The 1908 Tunguska asteroid was estimated at only 190 meters wide. It's the largest known impact event on Earth in recorded history.

The threat of deadly asteroids hitting the Earth and causing horrific loss of life is real since over a million asteroids have the potential to hit the Earth. Despite their best efforts, scientists worldwide have only discovered one percent of these asteroids, according to Asteroid Day, an organization hoping to prevent an asteroid from again practically wiping out life on Earth.

The goal of the talks, seminars and movies about asteroids to be held around the world today is to increase awareness about these deadly hunks of space rock, said Grigorij Richters, who founded the organization along with astrophysicist Brian May and three others.

"This year we really got some solid support from the space agencies. NASA and everyone is on board. We're doing more than ever before," said Richters.

Asteroid Day has launched the "100X Declaration" that calls on governments to increase their asteroid discovery rate 100 times -- to 100,000 -- within the next decade.
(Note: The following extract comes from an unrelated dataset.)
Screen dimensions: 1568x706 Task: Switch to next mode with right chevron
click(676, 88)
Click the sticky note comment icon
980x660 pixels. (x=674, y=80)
Some 17,000 individuals have signed the online declaration.

"The more we learn about asteroid impacts, the clearer it became that the human race has been living on borrowed time," said May.

In August 2013, NASA released a new map of "potentially hazardous asteroids" (PHAs) showing the orbital paths of more than 1,400 asteroids known approach too dangerously close to the Earth. None of the asteroids mapped pose an impact threat to Earth within the next 100 years, however, said NASA.

"These are the asteroids considered hazardous because they are fairly large (at least 460 feet or 140 meters in size), and because they follow orbits that pass close to the Earth's orbit (within 4.7 million miles or 7.5 million kilometers)," according to NASA.